A Minnesota cult leader accused of raping girls and young women was found hiding out in Brazil with a woman who had been a member of his congregation since she was in her teens.
Victor Arden Barnard, one of the most-wanted fugitives in the country, was arrested over the weekend, along with a woman whom Brazilian media identified as 33-year-old Maria Cristina Cajazeiras Liberato, a Brazilian-born member of his River Road Fellowship.
U.S. and Brazilian law enforcement agencies are working to return Barnard to Minnesota, where he faces 59 counts of sexual assault on young women in the secretive religious community he founded in Pine County. He stands accused of separating young girls from their families and sexually exploiting them for years on end, while assuring them that the abuse was God's will.
Barnard was arrested Friday in the beach resort community of Pipa.

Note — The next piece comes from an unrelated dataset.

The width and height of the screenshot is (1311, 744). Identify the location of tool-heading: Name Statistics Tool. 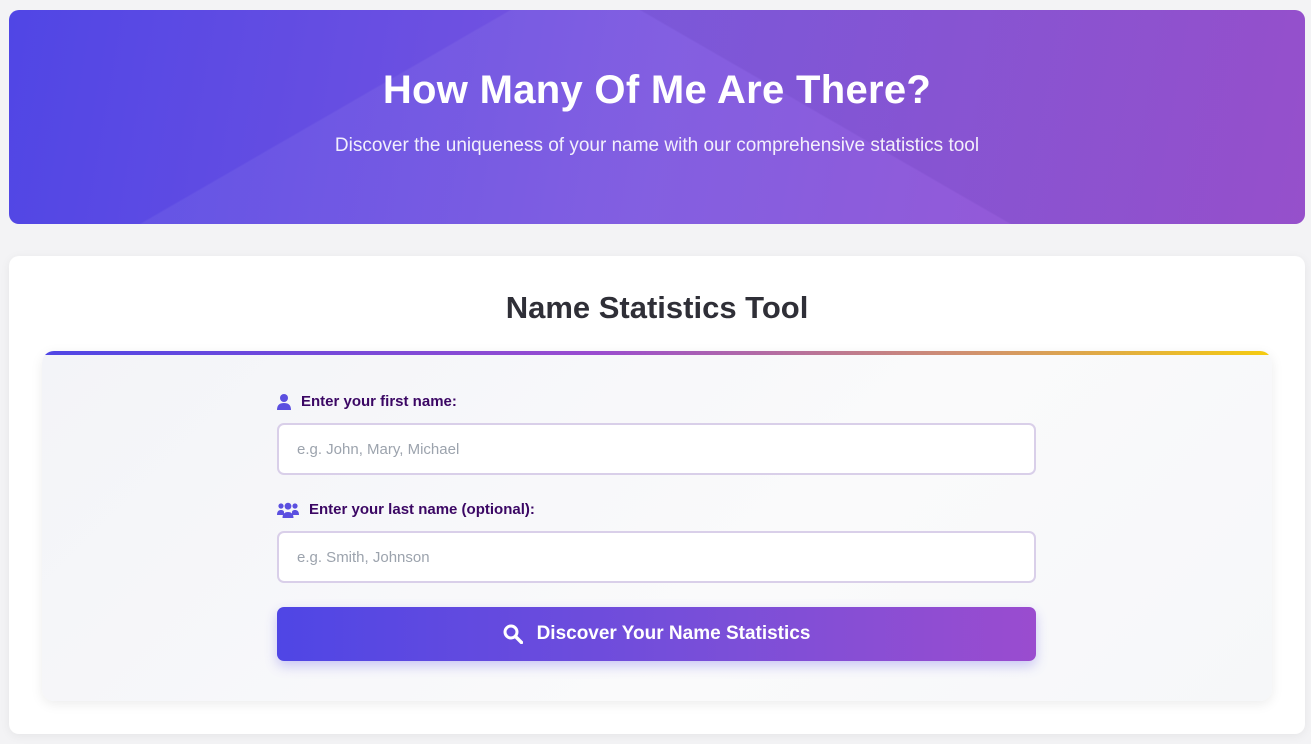
(657, 308).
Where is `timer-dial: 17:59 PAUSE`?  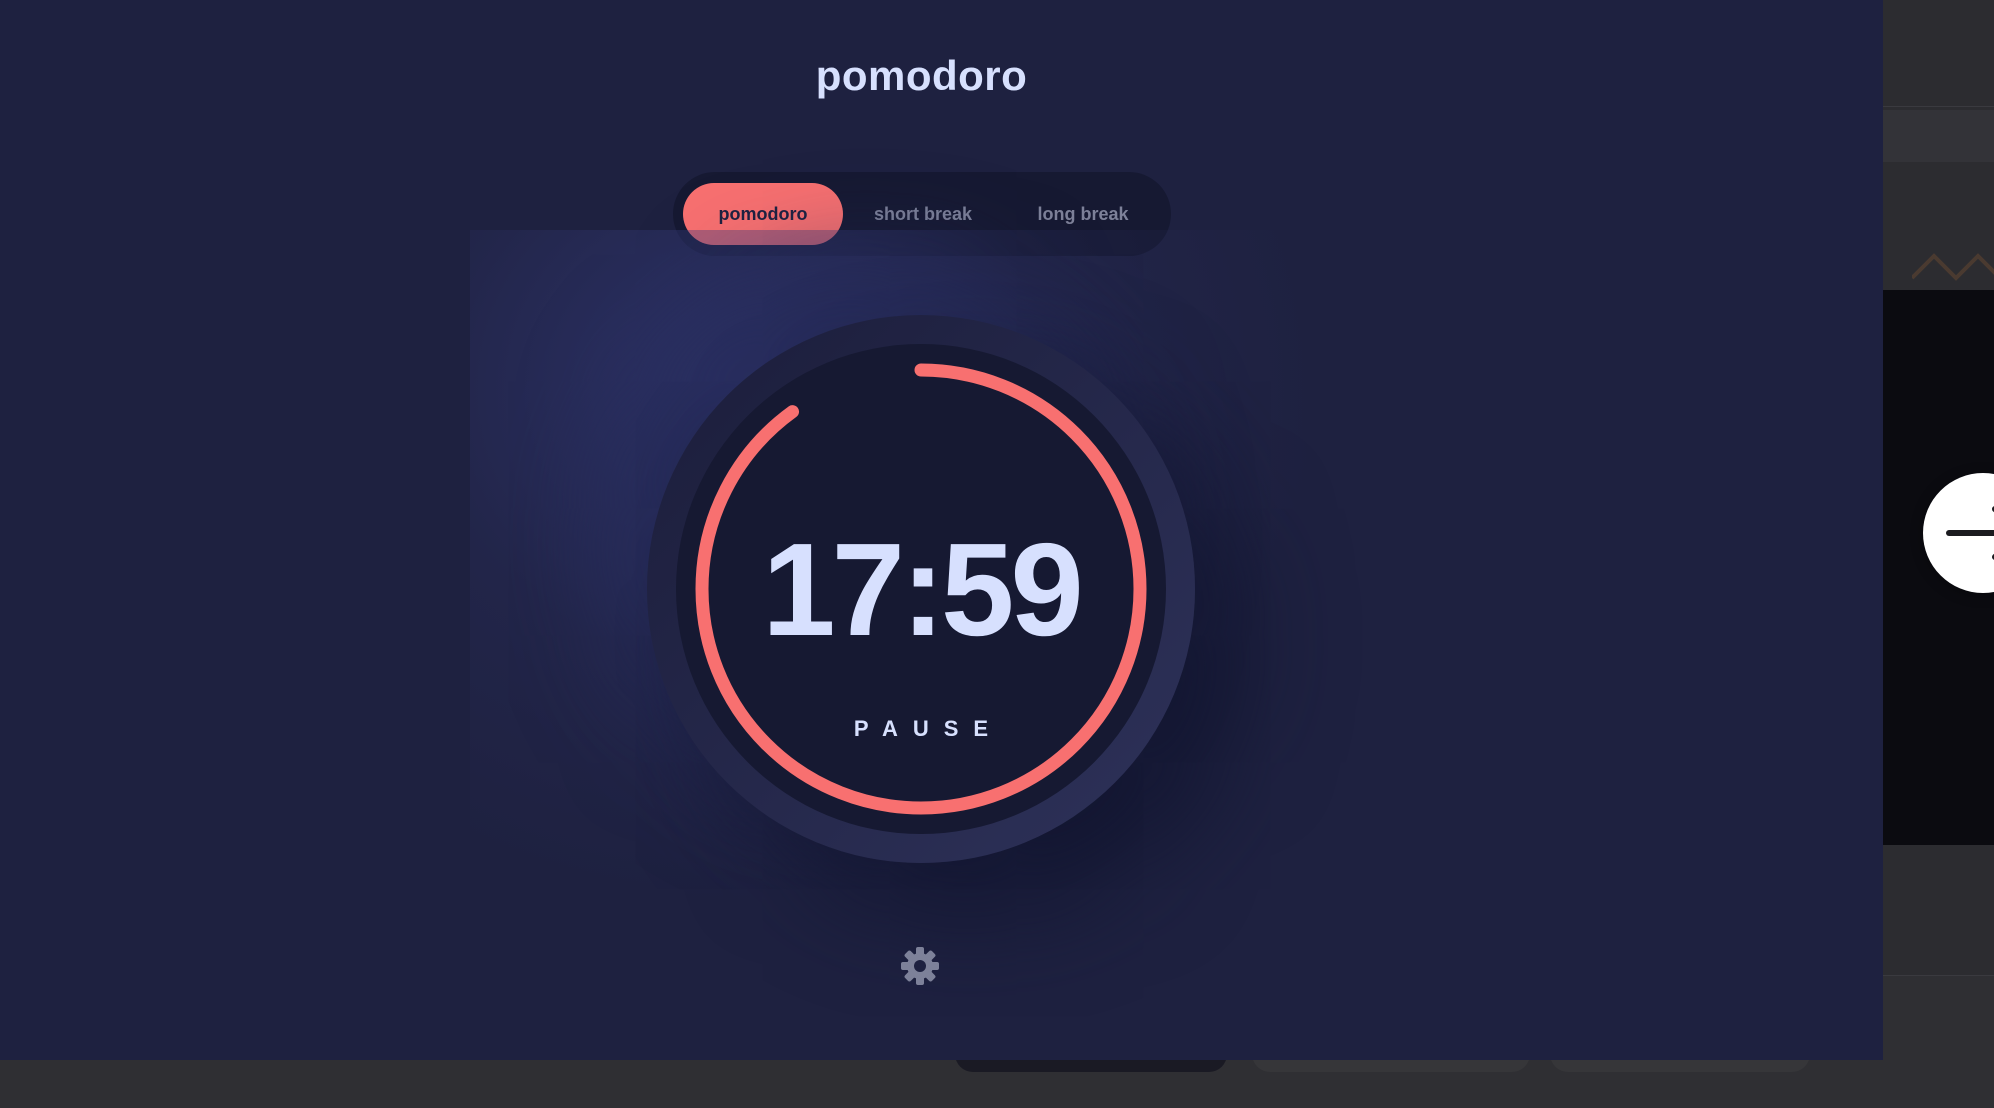 timer-dial: 17:59 PAUSE is located at coordinates (921, 589).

According to local news reports, Liberato had spent months or years shuttling Barnard between hideouts in the northeastern state of Rio Grande do Norte.
In a statement Monday, the U.S. Marshals Service confirmed that "self-proclaimed pastor and accused sexual predator Victor Arden Barnard was arrested Friday," just months after he was placed on the agency's Most Wanted list in November.
The hunt gained traction after agents were tipped off that Barnard "was either in Brazil or receiving assistance from his followers there," the agency reported. It was a search that began with the Pine County Sheriff's Office and spiraled out to include the U.S. Department of Justice, the U.S. State Department, the Marshals Service and Interpol.
There is no timeline yet to return Barnard to Minnesota for trial. The Marshals Service also had no information about Liberato. According to Brazilian news reports, she was released from jail but faces charges of aiding a fugitive.
Brazilian federal police reportedly confiscated religious papers, diaries, computers, flash drives and cellphones from the condo where Barnard had been staying.